El Coronel Ceballos de la Escalera, brillante hoja de servicios, continente marcial, bellas barbas de cobre, ojos saltones, incoherentes y desorbitados, era un bizarro militar, rígido y ordenancista, credo apostólico, maniáticas devociones, propósitos y plumas de orate calderoniano. Gentilhombre de la Real Cámara, tuvo alborotado el sentido, por amores de la Graciosa Majestad. Los augustos ojos —claro celaje madrileño— miraban aquella locura compasivos y chanceros. A pesar de tan dulce ejemplo, algunas lechuzas apostólicas batieron la castañeta del pico, con espantado repulgo. Al Teniente General Marqués de Novaliches —Áulico del Príncipe—, aquel desacatado amor le ponía perlático y confuso. A la Duquesa de Fitero se le torcían las plumas del moño. El Conde de Cheste, Capitán General de Madrid, tuvo tanto enojo al saberlo, que arrestó y dejó sin mando al Coronel Ceballos. Refrendó las órdenes con un rugido poético:

—¡El amor de ese jefe no es un desacato, es un sacrilegio!

Cumplido el arresto, sin mando de tropas, privado del servicio de entrada en los reales aposentos, se le veía rondar en torno a Palacio. Todas las mañanas asistía al relevo de la guardia, en el Patio de la Armería. De uniforme, a la cabeza de mirones y papanatas, saludaba con estentóreos vivas y devotos textos la aparición, tras los cristales, de la Augusta Dulcinea. Repartía cigarros entre los pistolos:

—¡Muchachos, algún día tendréis que verter vuestra sangre en defensa de la Reina! Esa belleza corruptible que habéis saludado con las armas, ni comparable con la belleza de su real ánimo. ¡Quieren hacerla descender del Trono! ¡El Trono es suyo! ¡La Corona de España, suya propia! Ahora no la lleva porque es muy pesada. Estos tiempos son de jaquecas.
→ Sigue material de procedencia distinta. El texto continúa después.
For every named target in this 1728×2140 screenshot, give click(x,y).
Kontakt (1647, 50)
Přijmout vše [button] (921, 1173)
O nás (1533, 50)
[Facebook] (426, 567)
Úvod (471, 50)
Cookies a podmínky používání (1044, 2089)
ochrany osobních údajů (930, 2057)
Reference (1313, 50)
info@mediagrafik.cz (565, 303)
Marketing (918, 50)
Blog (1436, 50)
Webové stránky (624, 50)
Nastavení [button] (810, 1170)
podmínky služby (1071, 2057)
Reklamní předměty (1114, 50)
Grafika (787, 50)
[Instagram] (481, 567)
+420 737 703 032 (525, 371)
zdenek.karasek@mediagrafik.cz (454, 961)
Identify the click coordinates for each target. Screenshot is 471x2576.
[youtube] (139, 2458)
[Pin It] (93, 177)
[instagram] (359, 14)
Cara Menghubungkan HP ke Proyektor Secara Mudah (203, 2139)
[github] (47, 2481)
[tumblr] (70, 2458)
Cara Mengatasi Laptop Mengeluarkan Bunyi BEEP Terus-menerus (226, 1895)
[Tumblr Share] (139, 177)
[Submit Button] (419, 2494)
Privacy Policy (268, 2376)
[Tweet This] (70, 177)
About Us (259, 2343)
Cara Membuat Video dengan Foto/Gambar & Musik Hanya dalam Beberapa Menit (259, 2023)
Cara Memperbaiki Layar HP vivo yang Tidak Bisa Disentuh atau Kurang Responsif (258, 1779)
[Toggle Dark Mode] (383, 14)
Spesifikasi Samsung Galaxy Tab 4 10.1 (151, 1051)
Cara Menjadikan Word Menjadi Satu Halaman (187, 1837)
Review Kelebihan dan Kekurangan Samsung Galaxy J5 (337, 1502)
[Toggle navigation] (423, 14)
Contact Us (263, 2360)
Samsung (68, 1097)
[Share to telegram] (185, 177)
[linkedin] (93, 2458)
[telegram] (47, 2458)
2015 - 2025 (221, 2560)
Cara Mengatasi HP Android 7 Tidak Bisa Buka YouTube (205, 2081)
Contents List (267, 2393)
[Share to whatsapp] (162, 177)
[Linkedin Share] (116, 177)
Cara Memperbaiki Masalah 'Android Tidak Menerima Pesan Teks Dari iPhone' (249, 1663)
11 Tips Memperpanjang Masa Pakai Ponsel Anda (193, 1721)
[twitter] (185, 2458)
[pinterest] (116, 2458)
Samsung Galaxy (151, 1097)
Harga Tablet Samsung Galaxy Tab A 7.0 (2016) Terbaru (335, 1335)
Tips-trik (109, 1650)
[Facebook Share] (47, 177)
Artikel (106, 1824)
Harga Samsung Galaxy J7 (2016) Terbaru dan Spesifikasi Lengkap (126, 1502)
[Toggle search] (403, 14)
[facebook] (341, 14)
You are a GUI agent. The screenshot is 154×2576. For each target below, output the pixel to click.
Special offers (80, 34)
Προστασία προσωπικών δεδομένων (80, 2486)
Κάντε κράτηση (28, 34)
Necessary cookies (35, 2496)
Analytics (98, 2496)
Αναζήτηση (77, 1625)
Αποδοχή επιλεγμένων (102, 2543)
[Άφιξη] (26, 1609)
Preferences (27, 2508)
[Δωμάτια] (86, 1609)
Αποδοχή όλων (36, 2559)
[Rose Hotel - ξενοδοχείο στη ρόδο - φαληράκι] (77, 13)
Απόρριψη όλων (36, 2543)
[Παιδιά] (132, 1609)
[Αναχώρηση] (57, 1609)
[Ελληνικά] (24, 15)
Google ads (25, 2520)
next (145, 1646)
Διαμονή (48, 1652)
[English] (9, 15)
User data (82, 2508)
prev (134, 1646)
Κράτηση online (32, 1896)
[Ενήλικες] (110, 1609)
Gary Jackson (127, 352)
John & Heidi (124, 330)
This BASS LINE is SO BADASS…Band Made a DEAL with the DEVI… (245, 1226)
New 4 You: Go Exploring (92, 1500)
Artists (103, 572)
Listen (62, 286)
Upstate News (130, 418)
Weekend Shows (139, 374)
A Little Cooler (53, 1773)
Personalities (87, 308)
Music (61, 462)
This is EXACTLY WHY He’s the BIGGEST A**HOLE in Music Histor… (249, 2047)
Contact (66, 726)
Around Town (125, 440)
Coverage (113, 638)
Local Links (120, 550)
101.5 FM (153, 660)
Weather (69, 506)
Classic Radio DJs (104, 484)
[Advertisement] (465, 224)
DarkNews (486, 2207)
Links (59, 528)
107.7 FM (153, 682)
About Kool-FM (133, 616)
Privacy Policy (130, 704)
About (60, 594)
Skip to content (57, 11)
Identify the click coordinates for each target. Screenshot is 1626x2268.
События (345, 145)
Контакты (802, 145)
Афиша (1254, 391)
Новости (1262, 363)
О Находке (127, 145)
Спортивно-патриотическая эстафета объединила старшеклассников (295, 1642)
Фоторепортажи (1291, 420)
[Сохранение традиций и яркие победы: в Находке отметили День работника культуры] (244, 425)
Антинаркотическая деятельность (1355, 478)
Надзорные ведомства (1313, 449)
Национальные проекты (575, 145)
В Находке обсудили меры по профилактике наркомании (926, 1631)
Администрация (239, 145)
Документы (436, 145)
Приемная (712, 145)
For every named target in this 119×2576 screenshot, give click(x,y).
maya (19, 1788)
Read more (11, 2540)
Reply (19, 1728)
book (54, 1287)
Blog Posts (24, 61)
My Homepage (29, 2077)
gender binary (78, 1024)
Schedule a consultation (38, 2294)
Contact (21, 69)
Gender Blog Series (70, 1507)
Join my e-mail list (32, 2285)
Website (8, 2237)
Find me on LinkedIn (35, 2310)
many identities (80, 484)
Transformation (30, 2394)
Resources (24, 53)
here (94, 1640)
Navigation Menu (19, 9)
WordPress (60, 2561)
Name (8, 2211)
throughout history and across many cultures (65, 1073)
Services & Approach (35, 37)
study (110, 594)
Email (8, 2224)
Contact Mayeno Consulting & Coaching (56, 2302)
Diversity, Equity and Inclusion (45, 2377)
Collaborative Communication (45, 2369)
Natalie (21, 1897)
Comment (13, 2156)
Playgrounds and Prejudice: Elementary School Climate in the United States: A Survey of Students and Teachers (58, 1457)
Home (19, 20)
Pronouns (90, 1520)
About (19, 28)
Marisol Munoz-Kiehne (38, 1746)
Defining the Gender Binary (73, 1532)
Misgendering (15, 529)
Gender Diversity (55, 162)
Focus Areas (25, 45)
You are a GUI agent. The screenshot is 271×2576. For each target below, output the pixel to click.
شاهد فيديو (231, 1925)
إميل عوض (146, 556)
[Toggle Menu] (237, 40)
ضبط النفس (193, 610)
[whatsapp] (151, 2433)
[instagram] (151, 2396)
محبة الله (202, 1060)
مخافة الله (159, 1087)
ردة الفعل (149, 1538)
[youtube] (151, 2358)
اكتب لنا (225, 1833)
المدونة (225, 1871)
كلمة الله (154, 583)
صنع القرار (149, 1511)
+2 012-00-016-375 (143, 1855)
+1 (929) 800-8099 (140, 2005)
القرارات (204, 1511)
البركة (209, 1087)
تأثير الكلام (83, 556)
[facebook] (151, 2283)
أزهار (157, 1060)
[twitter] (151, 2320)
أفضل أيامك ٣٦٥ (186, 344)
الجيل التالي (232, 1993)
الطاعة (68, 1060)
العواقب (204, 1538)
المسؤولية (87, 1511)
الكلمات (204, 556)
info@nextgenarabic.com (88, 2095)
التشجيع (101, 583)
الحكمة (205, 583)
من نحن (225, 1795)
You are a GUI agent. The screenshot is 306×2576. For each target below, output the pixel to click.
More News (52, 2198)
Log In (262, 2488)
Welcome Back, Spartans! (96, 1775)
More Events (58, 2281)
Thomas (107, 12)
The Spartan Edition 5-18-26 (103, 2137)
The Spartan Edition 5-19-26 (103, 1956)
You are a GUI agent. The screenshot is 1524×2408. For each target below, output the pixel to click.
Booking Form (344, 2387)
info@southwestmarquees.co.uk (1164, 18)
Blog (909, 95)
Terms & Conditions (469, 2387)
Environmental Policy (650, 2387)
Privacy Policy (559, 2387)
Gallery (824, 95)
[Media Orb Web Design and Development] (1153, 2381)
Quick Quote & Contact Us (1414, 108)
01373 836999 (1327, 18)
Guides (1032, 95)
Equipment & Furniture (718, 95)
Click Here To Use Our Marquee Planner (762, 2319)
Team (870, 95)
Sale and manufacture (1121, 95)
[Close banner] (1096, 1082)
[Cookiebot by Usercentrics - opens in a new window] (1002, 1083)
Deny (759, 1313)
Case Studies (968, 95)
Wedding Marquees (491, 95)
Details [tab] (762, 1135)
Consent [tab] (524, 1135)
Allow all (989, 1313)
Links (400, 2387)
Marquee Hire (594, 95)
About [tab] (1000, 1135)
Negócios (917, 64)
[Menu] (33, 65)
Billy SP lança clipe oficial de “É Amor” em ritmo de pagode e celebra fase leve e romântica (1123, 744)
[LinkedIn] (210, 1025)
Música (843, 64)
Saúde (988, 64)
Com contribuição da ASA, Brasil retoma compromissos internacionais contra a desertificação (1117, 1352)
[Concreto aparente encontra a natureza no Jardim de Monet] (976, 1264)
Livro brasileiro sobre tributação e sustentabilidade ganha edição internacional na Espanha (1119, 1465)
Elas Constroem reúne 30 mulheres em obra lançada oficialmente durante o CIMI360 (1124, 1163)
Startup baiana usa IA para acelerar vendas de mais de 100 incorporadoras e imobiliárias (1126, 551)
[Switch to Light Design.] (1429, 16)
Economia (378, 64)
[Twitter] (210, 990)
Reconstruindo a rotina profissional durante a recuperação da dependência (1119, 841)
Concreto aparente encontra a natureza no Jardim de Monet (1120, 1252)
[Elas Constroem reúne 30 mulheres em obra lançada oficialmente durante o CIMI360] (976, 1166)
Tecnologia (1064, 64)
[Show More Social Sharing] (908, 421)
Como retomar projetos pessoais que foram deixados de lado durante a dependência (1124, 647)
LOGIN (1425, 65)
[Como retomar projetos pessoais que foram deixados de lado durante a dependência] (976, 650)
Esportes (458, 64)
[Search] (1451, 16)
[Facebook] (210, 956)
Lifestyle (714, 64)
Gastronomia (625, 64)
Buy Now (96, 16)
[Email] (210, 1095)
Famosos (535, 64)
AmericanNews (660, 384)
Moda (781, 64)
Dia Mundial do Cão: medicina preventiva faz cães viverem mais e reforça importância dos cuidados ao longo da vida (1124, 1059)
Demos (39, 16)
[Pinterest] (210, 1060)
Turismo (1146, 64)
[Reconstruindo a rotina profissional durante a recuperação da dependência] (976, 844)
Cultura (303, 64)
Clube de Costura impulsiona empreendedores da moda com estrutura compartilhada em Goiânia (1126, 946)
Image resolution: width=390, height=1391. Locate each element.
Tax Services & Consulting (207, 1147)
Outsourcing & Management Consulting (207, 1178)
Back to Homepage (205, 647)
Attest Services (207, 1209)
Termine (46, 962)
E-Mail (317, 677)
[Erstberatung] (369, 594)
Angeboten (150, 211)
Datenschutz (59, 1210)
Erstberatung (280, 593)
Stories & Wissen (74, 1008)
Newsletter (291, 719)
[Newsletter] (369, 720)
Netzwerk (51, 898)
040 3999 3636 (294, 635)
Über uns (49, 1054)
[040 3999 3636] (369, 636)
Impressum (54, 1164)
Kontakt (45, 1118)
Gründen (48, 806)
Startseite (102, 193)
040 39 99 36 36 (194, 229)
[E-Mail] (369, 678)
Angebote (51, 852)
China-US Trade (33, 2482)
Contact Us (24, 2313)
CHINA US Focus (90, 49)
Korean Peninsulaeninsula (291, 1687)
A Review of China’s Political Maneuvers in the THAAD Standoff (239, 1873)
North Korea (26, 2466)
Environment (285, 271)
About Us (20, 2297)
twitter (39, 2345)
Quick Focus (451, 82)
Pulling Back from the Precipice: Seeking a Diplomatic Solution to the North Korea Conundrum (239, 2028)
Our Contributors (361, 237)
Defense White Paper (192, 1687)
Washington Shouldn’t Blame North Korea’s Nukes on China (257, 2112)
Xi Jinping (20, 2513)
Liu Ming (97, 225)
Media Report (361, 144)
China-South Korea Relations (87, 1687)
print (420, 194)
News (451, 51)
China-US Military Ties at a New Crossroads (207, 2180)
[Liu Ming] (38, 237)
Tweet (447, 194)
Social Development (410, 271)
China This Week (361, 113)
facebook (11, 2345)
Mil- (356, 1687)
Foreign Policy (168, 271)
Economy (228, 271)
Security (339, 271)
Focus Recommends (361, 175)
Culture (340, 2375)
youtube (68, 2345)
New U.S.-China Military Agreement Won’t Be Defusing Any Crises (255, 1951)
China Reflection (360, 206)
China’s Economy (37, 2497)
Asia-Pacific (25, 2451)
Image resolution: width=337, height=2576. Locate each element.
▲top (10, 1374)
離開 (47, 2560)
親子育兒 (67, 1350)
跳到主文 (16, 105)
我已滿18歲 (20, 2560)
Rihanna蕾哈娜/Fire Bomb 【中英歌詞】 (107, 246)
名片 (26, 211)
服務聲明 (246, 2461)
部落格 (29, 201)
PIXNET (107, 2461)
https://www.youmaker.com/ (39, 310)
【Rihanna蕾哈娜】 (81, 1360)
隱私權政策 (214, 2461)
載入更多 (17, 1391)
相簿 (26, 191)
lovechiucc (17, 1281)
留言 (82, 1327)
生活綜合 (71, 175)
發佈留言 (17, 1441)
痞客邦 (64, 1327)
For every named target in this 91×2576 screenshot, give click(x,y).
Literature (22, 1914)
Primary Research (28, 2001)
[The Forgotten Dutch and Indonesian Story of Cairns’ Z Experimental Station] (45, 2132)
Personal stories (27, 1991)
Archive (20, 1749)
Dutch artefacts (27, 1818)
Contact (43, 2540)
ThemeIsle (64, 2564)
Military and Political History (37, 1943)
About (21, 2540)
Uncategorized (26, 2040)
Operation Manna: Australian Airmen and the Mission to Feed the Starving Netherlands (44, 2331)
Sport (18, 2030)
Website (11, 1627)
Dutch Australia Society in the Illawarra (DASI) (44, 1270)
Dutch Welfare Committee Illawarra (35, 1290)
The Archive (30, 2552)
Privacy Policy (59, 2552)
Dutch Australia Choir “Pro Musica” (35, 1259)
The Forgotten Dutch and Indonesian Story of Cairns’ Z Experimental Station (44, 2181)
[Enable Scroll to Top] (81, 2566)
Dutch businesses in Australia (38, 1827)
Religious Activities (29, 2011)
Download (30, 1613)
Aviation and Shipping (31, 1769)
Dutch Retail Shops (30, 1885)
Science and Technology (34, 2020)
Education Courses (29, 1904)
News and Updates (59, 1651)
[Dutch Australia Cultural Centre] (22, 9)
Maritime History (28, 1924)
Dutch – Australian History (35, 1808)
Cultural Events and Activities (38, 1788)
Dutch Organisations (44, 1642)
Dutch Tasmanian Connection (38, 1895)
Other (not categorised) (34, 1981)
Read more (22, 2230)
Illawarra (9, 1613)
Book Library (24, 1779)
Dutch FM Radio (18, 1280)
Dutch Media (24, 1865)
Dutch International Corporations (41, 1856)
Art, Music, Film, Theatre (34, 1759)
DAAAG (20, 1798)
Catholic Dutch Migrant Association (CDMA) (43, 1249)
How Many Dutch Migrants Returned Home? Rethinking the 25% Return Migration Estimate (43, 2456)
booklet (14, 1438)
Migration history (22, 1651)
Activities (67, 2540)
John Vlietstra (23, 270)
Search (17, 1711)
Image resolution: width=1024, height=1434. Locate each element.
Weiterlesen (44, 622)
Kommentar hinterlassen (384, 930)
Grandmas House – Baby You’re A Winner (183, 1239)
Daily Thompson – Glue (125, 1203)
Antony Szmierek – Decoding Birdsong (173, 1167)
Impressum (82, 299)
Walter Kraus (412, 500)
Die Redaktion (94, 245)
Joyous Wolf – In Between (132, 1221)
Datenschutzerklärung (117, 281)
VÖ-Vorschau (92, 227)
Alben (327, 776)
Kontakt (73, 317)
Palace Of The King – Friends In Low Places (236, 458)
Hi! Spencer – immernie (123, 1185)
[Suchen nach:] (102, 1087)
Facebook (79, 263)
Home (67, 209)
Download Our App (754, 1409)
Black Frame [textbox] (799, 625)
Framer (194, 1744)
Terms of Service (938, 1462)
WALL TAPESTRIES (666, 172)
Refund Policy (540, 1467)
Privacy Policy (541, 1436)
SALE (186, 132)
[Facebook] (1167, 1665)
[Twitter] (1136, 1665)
Se la pone para dormir y tener sueños magnánimos. Las cabezas de todos los masones deben caer esta noche. ¡Vino y doble ración, valientes! ¡Esta noche!

Amonestado por la superioridad militar, dejó de acudir a la Parada. Se le veía en los cafés y botillerías, se hizo noctámbulo, perdía al juego, frecuentaba los garitos y el confesonario, las novenas y los bailes de Capellanes: Llevaba a todas partes el mismo gesto alucinado y maniático de una timidez explosiva. Caminaba rozándose con las paredes y tenía sombra de orate: Salió de su encumbrado delirio erótico para poner los ojos en una suripanta de los Bufos: Frecuentó aquel escenario, tuvo piques con metesillas y sacabancos: Una noche movió gran escándalo por celos y quiso matar a la ingrata. Luego, durante algún tiempo, no se le vio por los círculos de la juerga dorada: Hacía vida devota, confesaba y comulgaba: Solía acompañarse de un capellán castrense, clérigo trabucaire, con marcado estrabismo y anteojos, pobres manteos y zapatos arrugados, llenos de polvo. Juntos hacían largos paseos y visitaban a los pobres de San Vicente. Y en medio de esta vida, impensadamente reaparece en el escenario de los Bufos. Susto, revuelo de faldas. En el pasillo de los camarines, subitáneo cierre de puertas. El traspunte corre en busca de Don Pancho. Don Pancho, mundólogo y efusivo, manda traer pajarete y pasteles:

—¡Formalidad, Coronel! Tenemos a Sus Majestades en el Teatro.

El Coronel le abraza con arrebatado entusiasmo:

—¡Sus Majestades! Don Pancho, noble amigo, ¿no tiene el telón un agujero?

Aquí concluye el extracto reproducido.